:: To be done ::
Print each of the lines below verbatim, with no changes.

Dataset excerpt:
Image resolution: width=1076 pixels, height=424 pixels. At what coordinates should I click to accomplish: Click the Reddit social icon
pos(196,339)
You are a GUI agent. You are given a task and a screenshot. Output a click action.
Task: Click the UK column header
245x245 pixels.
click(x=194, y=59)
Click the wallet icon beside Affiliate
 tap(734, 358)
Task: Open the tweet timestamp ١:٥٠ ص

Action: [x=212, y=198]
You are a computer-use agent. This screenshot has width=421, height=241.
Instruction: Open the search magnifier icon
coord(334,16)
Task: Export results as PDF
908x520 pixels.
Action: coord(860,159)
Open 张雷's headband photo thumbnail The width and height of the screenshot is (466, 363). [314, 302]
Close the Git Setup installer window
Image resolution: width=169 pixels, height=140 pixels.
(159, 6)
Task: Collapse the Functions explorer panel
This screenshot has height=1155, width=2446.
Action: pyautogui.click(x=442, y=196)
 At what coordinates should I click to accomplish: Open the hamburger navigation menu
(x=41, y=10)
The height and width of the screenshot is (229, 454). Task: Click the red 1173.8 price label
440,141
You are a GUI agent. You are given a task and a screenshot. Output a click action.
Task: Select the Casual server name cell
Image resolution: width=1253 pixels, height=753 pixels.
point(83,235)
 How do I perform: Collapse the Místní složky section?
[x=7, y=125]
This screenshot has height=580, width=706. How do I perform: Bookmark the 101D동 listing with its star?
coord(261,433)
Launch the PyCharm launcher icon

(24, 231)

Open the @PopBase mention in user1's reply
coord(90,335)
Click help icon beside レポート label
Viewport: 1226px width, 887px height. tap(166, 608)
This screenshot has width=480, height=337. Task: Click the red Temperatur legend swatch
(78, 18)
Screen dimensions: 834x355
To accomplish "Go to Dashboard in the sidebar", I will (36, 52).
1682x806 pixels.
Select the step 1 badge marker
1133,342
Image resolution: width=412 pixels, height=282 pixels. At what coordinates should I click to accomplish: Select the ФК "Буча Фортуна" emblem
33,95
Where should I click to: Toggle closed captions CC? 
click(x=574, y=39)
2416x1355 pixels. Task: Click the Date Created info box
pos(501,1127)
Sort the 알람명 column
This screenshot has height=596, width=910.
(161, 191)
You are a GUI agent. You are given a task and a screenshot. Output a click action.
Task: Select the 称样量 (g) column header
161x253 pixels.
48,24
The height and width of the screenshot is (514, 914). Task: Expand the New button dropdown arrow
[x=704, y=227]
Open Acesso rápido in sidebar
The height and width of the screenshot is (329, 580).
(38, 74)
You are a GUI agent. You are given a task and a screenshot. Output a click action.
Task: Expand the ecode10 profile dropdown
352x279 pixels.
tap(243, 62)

:: Result for this exercise ::
Image resolution: width=1076 pixels, height=424 pixels. At what coordinates should I click to accomplish: Click the Reddit social icon
pos(196,339)
You are a GUI agent. You are given a task and a screenshot. Output a click action.
Task: Click the UK column header
245x245 pixels.
click(x=194, y=59)
Click the wallet icon beside Affiliate
 tap(734, 358)
Task: Open the tweet timestamp ١:٥٠ ص

Action: [x=212, y=198]
You are a computer-use agent. This screenshot has width=421, height=241.
Instruction: Open the search magnifier icon
coord(334,16)
Task: Export results as PDF
908x520 pixels.
Action: coord(860,159)
Open 张雷's headband photo thumbnail The width and height of the screenshot is (466, 363). [314, 302]
Close the Git Setup installer window
Image resolution: width=169 pixels, height=140 pixels.
(159, 6)
Task: Collapse the Functions explorer panel
This screenshot has height=1155, width=2446.
Action: pyautogui.click(x=442, y=196)
 At what coordinates should I click to accomplish: Open the hamburger navigation menu
(x=41, y=10)
The height and width of the screenshot is (229, 454). Task: Click the red 1173.8 price label
440,141
You are a GUI agent. You are given a task and a screenshot. Output a click action.
Task: Select the Casual server name cell
Image resolution: width=1253 pixels, height=753 pixels.
point(83,235)
 How do I perform: Collapse the Místní složky section?
[x=7, y=125]
This screenshot has height=580, width=706. How do I perform: Bookmark the 101D동 listing with its star?
coord(261,433)
Launch the PyCharm launcher icon

(24, 231)

Open the @PopBase mention in user1's reply
coord(90,335)
Click help icon beside レポート label
Viewport: 1226px width, 887px height. tap(166, 608)
This screenshot has width=480, height=337. Task: Click the red Temperatur legend swatch
(78, 18)
Screen dimensions: 834x355
To accomplish "Go to Dashboard in the sidebar", I will (36, 52).
1682x806 pixels.
Select the step 1 badge marker
1133,342
Image resolution: width=412 pixels, height=282 pixels. At what coordinates should I click to accomplish: Select the ФК "Буча Фортуна" emblem
33,95
Where should I click to: Toggle closed captions CC? 
click(x=574, y=39)
2416x1355 pixels. Task: Click the Date Created info box
pos(501,1127)
Sort the 알람명 column
This screenshot has height=596, width=910.
(161, 191)
You are a GUI agent. You are given a task and a screenshot. Output a click action.
Task: Select the 称样量 (g) column header
161x253 pixels.
48,24
The height and width of the screenshot is (514, 914). Task: Expand the New button dropdown arrow
[x=704, y=227]
Open Acesso rápido in sidebar
The height and width of the screenshot is (329, 580).
(38, 74)
You are a GUI agent. You are given a task and a screenshot. Output a click action.
Task: Expand the ecode10 profile dropdown
352x279 pixels.
tap(243, 62)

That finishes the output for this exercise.